Tone receivers are in use throughout the communications industry to fulfill a variety of signalling needs. Typically, they employ resonant electrical or electromechanical circuits to provide selectivity or multi-channel separation which must be critically adjusted during manufacture and carefully monitored in service to assure dependable operation. There are two basic categories of tone receivers. The first category is used for data reception. The second category includes the types typically used for supervisory control.
The present invention is of the second type and is intended for use on ordinary telephone subscriber lines to fulfill a need for supervisory control on the subscriber premises.
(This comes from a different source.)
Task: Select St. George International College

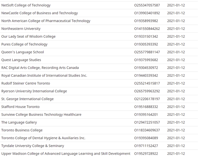Action: pos(27,99)
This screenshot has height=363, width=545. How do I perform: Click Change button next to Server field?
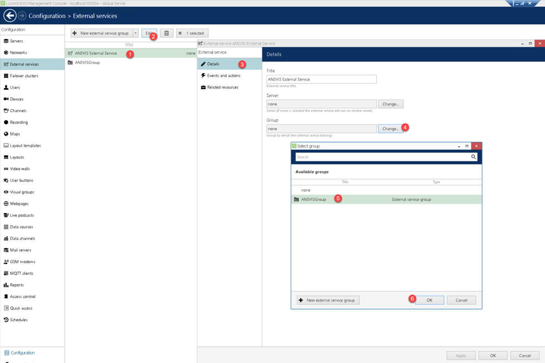(x=390, y=104)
While the present invention has application in numerous environments and for many purposes, it is specifically designed for use on multi-party telephone subscriber lines to allow selective activation of automatic residential utility meter reading transponders located at each subscriber residence for use in conjunction with an automatic meter reading transponder which is disclosed in copending U.S. Pat. applications Ser. No. 565,974, filed Apr. 7, 1975, entitled "Transponder for Transmitting Data from Digital Encoding Transducers over a Telephone Line".
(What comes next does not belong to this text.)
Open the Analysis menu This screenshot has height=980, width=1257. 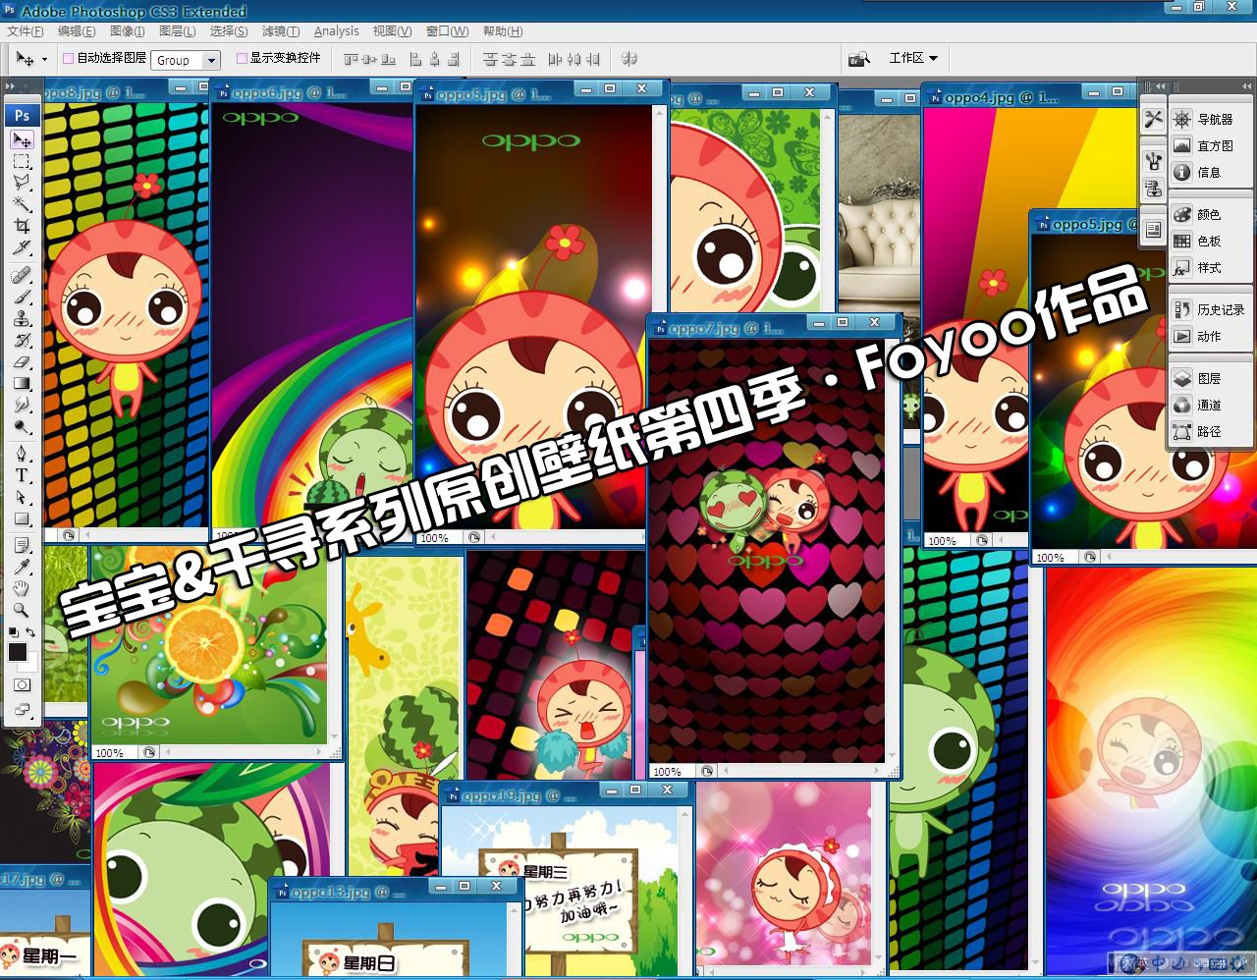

The present tone receiver is provided to respond to only one of a plurality of tone frequencies by utilizing a digital method of responding to the one frequency. This is analogous to a very high Q tuned (L/C) circuit, but without the deficiencies normally exhibited by such circuits. For example, the channel bandwidth is essentially independent of the input signal amplitude. Since, in the present device, there are no resonant circuits in the receiver, the receiver is inherently stable.
In addition, typical multi-party telephone lines may include "bridge lifters" in series with each subscriber pair so that loading of an active line by idle lines is minimized. Bridge lifters are essentially saturable reactors placed in series with each subscriber pair which exhibit very high impedance to voice frequencies. Ordinarily, off-hook supervisory DC currents effectively saturate the cores of the bridge lifters sufficiently to drastically reduce their impedance to a level which does not impair voice communication over an active pair. Where outgoing (from central office to subscriber) voice band signals are involved, however, they severely attenuate the signals since there is no DC current flow in an on-hook line. Common practice, where signalling over such lines is required, is to use abnormally high level signals at the lower frequencies to overcome the attenuation. While this is an effective method, it has the disadvantage of increasing crosstalk to other pairs in the cable. Bandwidth, sensitivity, and the relationship between these two characteristics are important considerations in the design of a device to be connected to a subscriber telephone line. This is particularly important where the device is to be located at the subscriber end of the loop.
If the subscriber line is equipped with MF (multifrequency) type service, the device will be subjected to relatively high level audio signals and must not be falsely activated by signals originated at the station end. On the other hand, the device must respond to low level signals if it is to operate on the longest loops. False activating cannot be tolerated due to the interference it might cause. Similarly, the relatively high level signals it might receive on a short loop must not cause false activation. For those and other considerations, the present invention provides a device suitable for use in multi-party line environments.